- **WORK REQUIRED**:
From the entries below, return every line that includes the word "computer".

::: INPUT DATA :::

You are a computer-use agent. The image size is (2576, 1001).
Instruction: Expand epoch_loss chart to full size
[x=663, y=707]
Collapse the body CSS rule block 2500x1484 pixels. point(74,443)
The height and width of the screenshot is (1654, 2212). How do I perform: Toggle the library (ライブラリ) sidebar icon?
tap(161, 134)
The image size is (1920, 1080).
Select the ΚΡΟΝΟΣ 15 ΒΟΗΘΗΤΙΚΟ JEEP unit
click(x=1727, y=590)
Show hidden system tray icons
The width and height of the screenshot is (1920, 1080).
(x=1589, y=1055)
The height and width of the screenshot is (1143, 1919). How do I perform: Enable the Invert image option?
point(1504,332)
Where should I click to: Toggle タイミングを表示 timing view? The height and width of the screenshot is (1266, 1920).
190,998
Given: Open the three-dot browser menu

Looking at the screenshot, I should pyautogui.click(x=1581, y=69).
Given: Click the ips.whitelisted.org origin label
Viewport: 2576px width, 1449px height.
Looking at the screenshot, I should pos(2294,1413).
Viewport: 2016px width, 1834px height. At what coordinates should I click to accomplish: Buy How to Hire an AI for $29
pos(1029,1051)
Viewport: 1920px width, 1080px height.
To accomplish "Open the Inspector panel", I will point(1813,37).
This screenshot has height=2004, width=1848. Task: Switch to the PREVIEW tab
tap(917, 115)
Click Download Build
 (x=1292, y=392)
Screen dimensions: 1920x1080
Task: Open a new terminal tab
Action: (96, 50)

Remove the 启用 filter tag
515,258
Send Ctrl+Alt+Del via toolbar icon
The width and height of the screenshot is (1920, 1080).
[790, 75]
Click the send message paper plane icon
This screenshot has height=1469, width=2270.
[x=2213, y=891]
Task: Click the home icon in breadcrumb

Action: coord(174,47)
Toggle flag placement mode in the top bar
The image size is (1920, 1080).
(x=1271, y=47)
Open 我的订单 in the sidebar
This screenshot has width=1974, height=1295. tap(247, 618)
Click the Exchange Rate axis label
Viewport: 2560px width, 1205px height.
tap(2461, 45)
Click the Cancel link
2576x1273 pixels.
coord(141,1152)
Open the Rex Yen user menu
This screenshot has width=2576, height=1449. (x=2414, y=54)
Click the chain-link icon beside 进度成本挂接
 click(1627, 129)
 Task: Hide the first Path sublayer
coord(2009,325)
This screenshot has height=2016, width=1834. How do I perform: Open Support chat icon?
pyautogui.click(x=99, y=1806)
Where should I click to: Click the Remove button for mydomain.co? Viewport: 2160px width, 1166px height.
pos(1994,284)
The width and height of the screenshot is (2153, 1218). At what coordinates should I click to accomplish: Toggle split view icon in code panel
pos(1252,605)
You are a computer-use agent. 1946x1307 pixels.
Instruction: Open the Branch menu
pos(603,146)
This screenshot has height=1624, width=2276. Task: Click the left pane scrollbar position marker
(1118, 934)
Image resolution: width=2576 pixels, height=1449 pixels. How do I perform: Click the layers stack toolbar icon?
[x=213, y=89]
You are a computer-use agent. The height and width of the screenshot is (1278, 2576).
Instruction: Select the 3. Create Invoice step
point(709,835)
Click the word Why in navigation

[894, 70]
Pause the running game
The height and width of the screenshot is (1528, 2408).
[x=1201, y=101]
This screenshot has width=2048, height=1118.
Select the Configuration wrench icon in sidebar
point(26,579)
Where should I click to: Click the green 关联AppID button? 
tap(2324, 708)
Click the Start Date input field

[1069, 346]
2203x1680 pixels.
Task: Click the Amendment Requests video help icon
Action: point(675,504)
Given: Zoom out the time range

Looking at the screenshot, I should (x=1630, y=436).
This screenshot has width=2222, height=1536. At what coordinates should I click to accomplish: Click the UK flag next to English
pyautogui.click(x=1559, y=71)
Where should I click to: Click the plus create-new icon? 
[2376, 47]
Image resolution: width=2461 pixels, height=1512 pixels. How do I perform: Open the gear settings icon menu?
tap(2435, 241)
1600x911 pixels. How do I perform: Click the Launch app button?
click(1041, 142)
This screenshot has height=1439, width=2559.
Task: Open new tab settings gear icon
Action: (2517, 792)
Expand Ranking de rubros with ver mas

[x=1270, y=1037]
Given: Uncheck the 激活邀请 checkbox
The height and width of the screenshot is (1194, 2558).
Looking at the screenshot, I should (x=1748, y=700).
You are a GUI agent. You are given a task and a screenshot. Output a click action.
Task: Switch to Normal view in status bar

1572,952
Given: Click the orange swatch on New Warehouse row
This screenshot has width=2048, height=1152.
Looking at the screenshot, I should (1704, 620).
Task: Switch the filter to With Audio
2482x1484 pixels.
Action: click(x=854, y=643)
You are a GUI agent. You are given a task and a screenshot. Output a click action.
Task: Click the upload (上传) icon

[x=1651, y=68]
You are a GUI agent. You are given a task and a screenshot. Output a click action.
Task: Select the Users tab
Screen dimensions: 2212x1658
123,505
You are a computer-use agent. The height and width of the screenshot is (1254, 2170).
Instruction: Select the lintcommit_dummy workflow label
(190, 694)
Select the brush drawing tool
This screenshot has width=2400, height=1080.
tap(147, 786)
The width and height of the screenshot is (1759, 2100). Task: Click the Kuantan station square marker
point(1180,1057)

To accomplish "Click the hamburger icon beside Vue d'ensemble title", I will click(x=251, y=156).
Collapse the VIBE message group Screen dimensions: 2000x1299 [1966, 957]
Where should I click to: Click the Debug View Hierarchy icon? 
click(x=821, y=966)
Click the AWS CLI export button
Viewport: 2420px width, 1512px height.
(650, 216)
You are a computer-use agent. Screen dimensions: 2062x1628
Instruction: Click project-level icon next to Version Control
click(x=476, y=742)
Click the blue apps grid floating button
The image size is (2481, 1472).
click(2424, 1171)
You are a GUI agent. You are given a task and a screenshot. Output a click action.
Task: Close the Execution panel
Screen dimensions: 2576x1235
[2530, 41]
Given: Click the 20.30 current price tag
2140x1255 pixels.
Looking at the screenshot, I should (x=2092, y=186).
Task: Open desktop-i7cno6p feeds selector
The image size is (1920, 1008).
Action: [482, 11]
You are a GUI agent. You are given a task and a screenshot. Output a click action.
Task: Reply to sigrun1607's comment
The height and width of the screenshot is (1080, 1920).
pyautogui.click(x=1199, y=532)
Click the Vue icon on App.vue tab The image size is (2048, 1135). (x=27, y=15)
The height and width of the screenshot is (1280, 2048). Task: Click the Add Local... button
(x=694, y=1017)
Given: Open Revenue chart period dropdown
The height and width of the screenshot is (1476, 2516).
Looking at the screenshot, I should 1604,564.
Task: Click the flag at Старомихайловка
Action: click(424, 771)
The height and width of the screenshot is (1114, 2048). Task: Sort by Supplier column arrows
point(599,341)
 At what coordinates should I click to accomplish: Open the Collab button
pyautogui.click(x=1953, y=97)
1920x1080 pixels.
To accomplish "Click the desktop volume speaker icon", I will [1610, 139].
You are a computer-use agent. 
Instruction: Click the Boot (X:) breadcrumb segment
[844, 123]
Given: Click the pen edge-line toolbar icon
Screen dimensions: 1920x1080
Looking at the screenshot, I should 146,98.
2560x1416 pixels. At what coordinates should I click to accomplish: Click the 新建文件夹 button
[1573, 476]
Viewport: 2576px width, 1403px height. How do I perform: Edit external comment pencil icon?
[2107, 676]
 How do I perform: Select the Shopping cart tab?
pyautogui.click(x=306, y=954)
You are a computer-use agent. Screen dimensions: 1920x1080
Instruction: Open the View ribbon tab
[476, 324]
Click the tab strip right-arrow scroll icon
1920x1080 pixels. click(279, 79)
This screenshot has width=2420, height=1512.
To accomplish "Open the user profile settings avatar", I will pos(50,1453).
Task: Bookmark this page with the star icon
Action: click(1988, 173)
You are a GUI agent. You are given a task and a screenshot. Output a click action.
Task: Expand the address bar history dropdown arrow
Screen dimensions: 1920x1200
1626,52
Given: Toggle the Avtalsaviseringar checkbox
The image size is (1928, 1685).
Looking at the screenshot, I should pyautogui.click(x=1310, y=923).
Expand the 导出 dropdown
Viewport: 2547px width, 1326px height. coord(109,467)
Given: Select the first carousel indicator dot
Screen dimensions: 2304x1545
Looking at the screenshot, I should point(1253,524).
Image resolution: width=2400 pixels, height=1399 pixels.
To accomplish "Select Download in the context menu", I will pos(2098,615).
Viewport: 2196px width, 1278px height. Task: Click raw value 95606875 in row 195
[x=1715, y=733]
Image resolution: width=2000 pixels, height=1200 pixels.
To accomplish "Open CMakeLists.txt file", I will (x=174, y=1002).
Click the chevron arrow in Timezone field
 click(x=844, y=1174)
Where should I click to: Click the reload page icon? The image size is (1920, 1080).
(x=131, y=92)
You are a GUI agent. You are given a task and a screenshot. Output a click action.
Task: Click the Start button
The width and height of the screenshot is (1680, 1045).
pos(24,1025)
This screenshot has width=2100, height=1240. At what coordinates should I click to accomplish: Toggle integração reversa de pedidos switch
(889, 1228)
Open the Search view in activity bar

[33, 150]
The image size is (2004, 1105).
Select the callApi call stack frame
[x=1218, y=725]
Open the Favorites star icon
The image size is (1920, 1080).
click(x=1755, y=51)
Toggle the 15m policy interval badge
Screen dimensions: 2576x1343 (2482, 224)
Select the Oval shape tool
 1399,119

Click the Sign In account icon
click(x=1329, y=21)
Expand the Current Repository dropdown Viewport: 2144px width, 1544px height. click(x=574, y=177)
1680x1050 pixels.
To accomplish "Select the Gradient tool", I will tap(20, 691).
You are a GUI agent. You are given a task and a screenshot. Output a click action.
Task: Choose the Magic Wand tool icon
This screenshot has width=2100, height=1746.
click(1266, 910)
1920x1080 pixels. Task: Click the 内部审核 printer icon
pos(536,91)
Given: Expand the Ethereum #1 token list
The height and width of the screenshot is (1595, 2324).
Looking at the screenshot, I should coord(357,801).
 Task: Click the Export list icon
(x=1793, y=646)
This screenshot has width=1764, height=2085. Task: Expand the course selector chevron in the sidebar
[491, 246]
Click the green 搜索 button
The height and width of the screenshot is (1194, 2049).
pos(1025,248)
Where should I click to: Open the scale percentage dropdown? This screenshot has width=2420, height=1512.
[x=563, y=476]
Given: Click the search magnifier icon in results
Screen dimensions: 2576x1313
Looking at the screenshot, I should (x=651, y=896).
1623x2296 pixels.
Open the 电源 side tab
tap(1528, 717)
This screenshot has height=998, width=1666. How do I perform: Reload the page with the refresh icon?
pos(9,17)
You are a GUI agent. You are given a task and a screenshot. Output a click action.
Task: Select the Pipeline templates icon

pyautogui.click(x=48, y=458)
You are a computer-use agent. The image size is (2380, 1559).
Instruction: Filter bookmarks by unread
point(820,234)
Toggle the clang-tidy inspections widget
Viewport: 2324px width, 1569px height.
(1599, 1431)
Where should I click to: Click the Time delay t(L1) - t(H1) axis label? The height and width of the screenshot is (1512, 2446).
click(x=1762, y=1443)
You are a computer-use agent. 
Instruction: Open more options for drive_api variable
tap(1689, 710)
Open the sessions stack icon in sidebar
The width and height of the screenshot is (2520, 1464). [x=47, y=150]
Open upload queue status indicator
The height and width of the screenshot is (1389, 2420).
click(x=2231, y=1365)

:::

- **EXERCISE RESULT**:
You are a computer-use agent. The image size is (2576, 1001).
You are a computer-use agent. 1946x1307 pixels.
You are a computer-use agent. The height and width of the screenshot is (1278, 2576).
You are a computer-use agent. The height and width of the screenshot is (1254, 2170).
You are a computer-use agent. Screen dimensions: 2062x1628
You are a computer-use agent. 
You are a computer-use agent. Screen dimensions: 1920x1080
You are a computer-use agent. The image size is (2380, 1559).
You are a computer-use agent. 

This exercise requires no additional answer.